MQBench的结果与SNPE DSP的结果不是位精确的 #109

changewOw · 2022-06-08T03:28:15Z

MQBench是一个非常有趣的项目。

环境
pytorch: 1.8.1
MQBench: branch main, e217520
SNPE: snpe-1.61.0.3358

问题:
我用一个只有两层卷积模型做了一个简单的测试，比对MQBench 量化后的结果和SNPE DSP的结果，发现并不是位精确的，请问一下这是否是正常的，我是否有哪里做错了。

复现

MQBench量化

def seed_torchv2(seed: int = 42) -> None:
    np.random.seed(seed)
    random.seed(seed)
    os.environ['PYTHONHASHSEED'] = str(seed)
    torch.backends.cudnn.benchmark = False
    torch.backends.cudnn.deterministic = True
    torch.manual_seed(seed)
    torch.cuda.manual_seed(seed)
    torch.cuda.manual_seed_all(seed)

class Net(nn.Module):
    def __init__(self):
        super(Net, self).__init__()
        self.avg_pool = nn.AdaptiveAvgPool2d(1)
        self.conv = nn.Conv2d(3, 128,1,1, bias=True)
        self.conv2 = nn.Conv2d(128, 20,1,1,bias=True)
        self.relu = nn.ReLU()
        self.flat = nn.Flatten(1)

    def forward(self, x): # (1,3,20,20)
        x = self.avg_pool(x)
        x = self.conv(x)
        x = self.conv2(x)
        x = self.flat(x)
        return x

    
SIZE = 20
backend = BackendType.SNPE

np.set_printoptions(suppress=True, precision=6)
torch.set_printoptions(6)
seed_torchv2(42)


def gen_input_data(length=100):
    data = []
    for _ in range(length):
        data.append(np.ones((1,3,SIZE,SIZE), dtype=np.float32) * 0.1 * np.random.randint(0, 10))
    return np.stack(data, axis=0)


model = Net()          # use vision pre-defined model
model.eval()

train_data = gen_input_data(100)
dummy_input = np.zeros((1,3,SIZE,SIZE), dtype=np.float32) + 0.5


print("pytorch fp32 result")
print(model(torch.from_numpy(dummy_input.copy())).float())


# quant
model = prepare_by_platform(model, backend)

enable_calibration(model)

for i, d in enumerate(train_data):
    _ = model(torch.from_numpy(d).float())

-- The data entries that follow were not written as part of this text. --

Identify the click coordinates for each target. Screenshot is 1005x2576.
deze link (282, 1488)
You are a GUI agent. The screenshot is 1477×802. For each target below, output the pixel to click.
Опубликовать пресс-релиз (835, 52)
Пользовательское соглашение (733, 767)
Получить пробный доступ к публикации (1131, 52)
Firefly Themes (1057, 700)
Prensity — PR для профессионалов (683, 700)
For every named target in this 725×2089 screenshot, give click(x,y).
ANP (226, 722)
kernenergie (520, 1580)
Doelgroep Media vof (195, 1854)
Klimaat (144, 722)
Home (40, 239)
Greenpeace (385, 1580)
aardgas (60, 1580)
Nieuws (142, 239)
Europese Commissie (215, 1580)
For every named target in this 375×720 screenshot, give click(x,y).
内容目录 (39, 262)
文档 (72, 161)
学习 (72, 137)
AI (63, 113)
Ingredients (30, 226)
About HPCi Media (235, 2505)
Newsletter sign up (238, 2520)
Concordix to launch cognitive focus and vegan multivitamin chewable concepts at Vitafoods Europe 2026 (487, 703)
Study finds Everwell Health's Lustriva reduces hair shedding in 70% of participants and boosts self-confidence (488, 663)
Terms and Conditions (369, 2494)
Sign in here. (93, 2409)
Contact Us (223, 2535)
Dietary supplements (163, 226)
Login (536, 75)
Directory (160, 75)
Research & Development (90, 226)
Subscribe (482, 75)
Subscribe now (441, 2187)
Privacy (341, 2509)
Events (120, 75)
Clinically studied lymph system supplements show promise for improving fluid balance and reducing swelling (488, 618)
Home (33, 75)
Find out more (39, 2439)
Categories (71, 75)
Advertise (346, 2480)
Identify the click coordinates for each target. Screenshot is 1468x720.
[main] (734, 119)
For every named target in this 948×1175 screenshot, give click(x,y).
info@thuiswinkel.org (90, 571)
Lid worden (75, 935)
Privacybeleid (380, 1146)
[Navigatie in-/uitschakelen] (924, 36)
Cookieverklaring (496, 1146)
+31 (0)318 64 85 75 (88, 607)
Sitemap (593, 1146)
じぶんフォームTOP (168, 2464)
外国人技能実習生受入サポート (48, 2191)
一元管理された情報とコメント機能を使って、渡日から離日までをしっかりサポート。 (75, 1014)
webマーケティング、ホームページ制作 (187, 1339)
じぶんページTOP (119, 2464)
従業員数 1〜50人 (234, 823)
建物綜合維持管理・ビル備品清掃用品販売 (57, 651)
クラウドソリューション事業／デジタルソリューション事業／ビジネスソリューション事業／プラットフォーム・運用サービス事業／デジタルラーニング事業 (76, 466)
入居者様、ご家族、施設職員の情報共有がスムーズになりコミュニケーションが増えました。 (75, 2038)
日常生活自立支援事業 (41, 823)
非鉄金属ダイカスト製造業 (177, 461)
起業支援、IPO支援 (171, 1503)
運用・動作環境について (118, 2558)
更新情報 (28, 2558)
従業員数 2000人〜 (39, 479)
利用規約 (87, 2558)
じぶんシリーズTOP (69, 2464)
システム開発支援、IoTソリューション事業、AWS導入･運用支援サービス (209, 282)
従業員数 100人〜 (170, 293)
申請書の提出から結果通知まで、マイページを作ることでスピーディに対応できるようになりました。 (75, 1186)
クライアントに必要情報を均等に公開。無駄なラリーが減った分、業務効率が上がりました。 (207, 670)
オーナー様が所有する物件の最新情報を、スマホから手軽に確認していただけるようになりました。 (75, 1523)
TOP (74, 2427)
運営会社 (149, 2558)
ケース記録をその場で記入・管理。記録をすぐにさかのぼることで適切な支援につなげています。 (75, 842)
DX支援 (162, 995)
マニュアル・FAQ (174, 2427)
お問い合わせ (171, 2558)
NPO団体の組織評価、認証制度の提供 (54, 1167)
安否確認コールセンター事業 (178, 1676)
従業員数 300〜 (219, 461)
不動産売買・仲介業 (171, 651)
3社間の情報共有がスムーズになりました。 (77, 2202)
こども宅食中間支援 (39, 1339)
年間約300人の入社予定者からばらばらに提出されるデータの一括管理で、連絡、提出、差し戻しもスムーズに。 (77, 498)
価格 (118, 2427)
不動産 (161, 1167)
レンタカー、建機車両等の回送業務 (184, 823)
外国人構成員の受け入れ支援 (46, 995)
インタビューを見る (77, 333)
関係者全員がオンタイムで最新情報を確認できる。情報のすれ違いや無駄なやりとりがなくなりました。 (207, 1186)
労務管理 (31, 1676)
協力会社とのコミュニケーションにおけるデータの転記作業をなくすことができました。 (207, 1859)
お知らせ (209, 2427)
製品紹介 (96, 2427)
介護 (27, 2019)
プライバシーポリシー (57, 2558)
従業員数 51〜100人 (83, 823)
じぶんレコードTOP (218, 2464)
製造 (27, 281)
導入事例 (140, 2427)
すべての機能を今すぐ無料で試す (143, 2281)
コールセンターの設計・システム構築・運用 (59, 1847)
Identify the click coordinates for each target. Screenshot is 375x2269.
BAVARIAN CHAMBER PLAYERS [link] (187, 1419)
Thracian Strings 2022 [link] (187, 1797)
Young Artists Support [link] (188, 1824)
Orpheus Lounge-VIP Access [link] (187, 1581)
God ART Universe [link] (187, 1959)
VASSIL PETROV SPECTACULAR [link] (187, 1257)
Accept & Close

enable_quantization(model)


print("quant sim result")
print(model(torch.from_numpy(dummy_input.copy())).float())


input_shape = {"image":[1,3,SIZE,SIZE]}
convert_deploy(model, backend, input_shape)

# save dummy input and test it on DSP
image = dummy_input.copy()
assert image.shape == (1,3,SIZE,SIZE)
assert image.dtype == np.float32
image.tofile("./tmp.raw")
print("#" * 50)

pytorch fp32 result
tensor([[-0.347889, -0.289117, -0.083191, -0.222827,  0.124699,  0.235278,
          0.434433, -0.302174, -0.047763,  0.229472, -0.037784,  0.082496,
         -0.150852, -0.170281,  0.130777,  0.146441, -0.494992, -0.182881,
          0.600709, -0.063706]], grad_fn=<ViewBackward>)

quant sim result
tensor([[-0.344930, -0.290467, -0.081694, -0.222389,  0.131618,  0.231466,
          0.435701, -0.299544, -0.049924,  0.226927, -0.036308,  0.081694,
         -0.149772, -0.172465,  0.131618,  0.149772, -0.494702, -0.181542,
          0.599088, -0.063540]], grad_fn=<ViewBackward>

DLC转换
./snpe-onnx-to-dlc --input_network mqbench_qmodel_deploy_model.onnx --output_path tmp.dlc --quantization_overrides mqbench_qmodel_clip_ranges.json
./snpe-dlc-quantize --input_dlc tmp.dlc --input_list tmp_file.txt --output_dlc tmp_quat_mq.dlc --override_params --bias_bitwidth 32
tmp_file.txt和tmp_file_android.txt都只有一个文件就是tmp.raw,tmp.raw在上面python程序里面保存下来为一个3x20x20的float文件
SNPE DSP run
./snpe-net-run --container /sdcard/tmp_quat_mq.dlc --input_list /sdcard/tmp_file_android.txt --use_dsp

##################################################
74.raw
(20,)
[-0.34493 -0.285929 -0.081694 -0.222389 0.127079 0.236005 0.435701
-0.299544 -0.049924 0.226927 -0.036308 0.081694 -0.149772 -0.172465
0.131618 0.149772 -0.490163 -0.177003 0.599088 -0.068078]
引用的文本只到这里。